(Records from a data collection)
□ □ □ □ □

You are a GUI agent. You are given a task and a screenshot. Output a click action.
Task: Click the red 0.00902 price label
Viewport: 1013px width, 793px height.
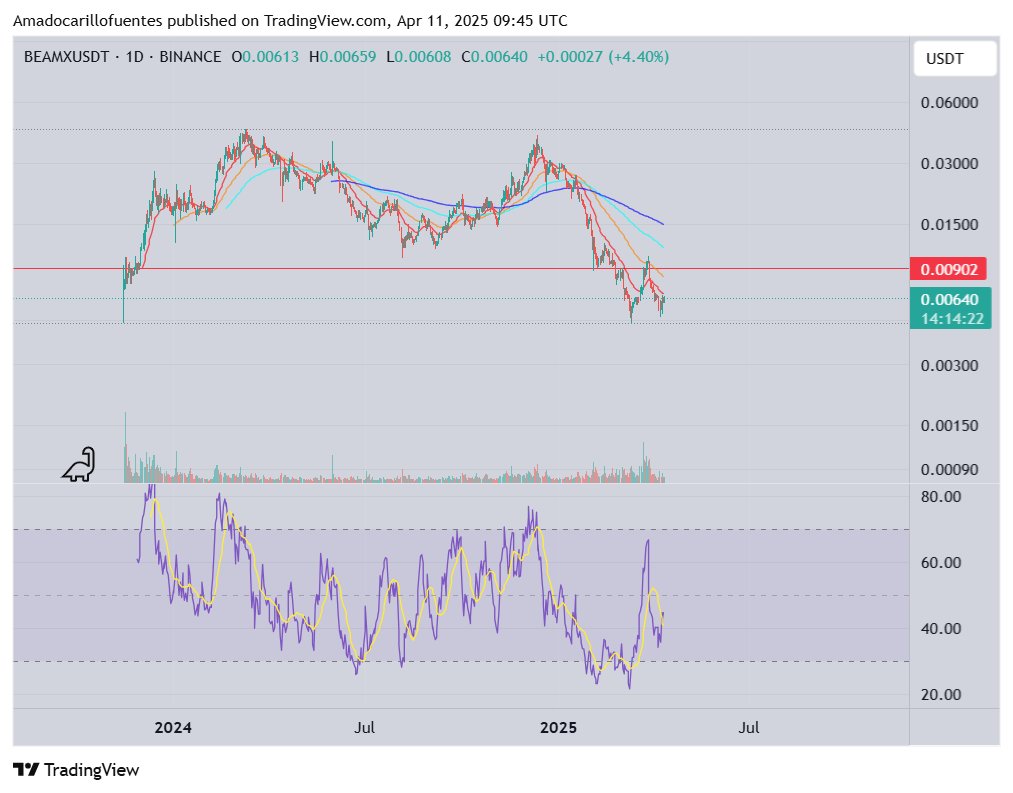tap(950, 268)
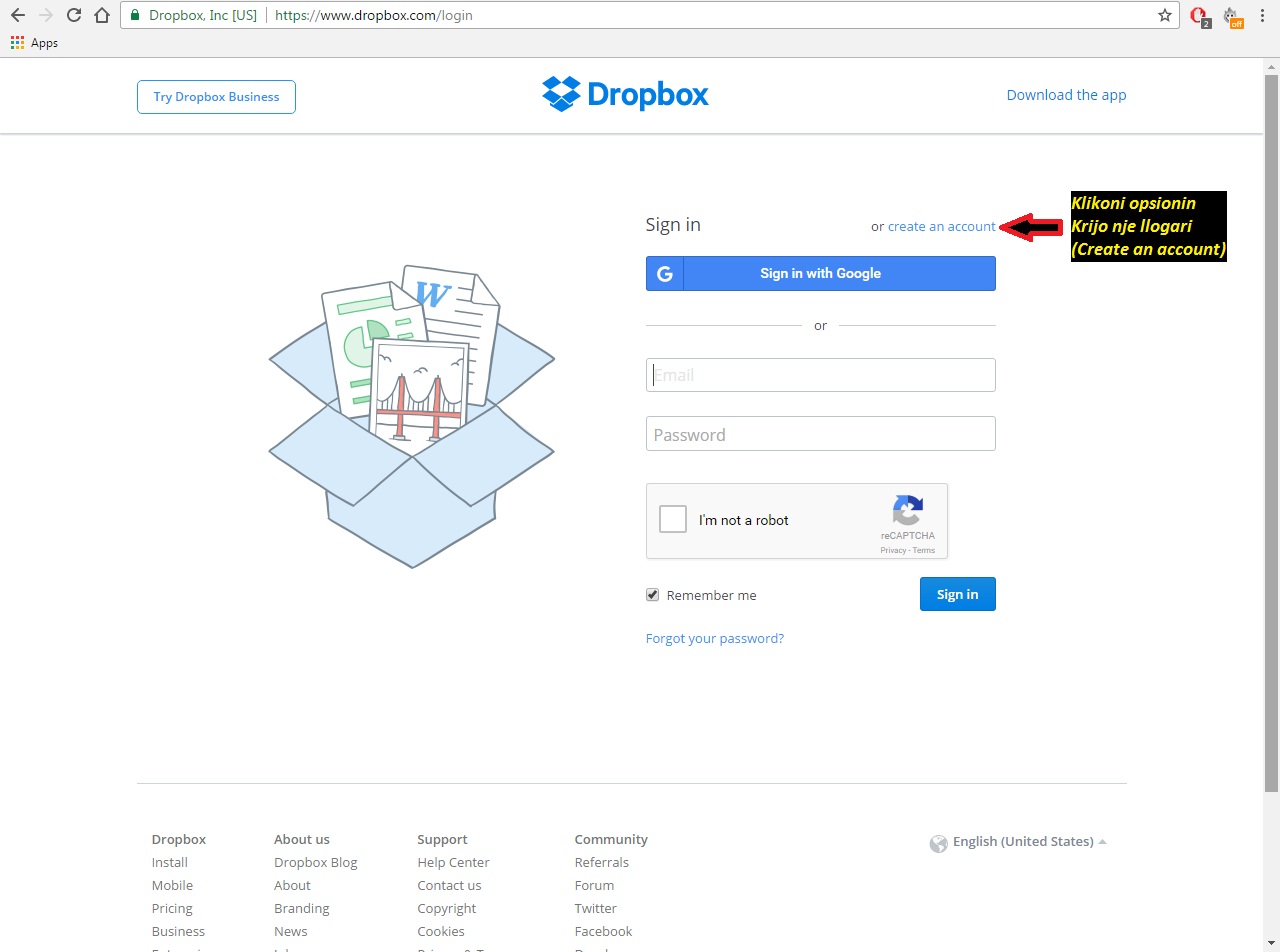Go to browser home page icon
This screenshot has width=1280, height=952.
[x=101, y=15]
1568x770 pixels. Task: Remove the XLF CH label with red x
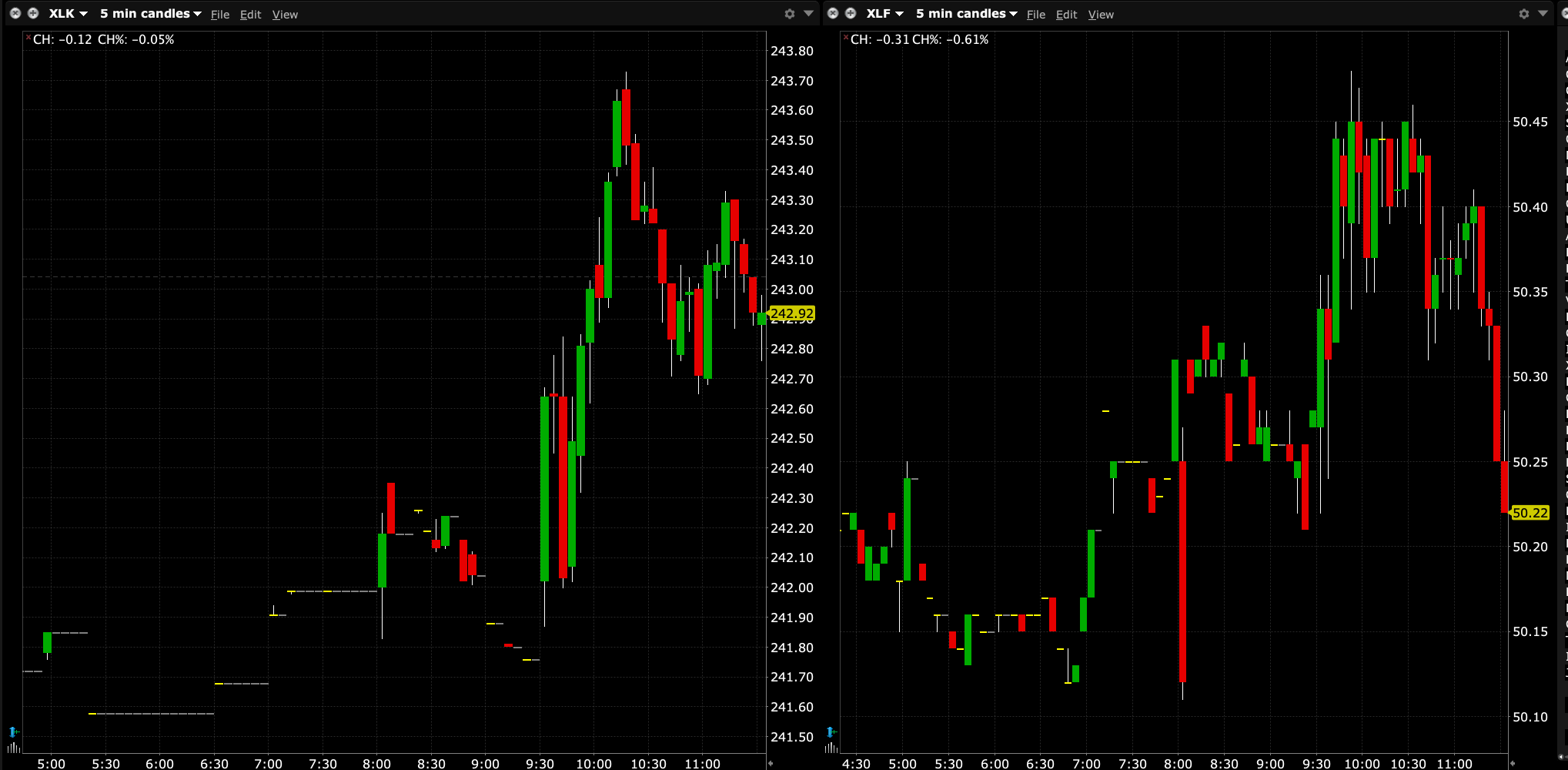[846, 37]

□ □ □ □ □

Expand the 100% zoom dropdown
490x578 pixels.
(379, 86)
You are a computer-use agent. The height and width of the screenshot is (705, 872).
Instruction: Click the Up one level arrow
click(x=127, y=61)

□ □ □ □ □

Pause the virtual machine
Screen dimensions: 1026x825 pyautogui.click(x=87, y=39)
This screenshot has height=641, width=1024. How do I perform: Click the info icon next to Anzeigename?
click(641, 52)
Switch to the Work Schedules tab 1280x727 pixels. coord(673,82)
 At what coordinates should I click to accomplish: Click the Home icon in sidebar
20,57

□ □ □ □ □

- Exercise instructions
How many lines of the records contain "agent"? Answer with the number only.

- Task result
2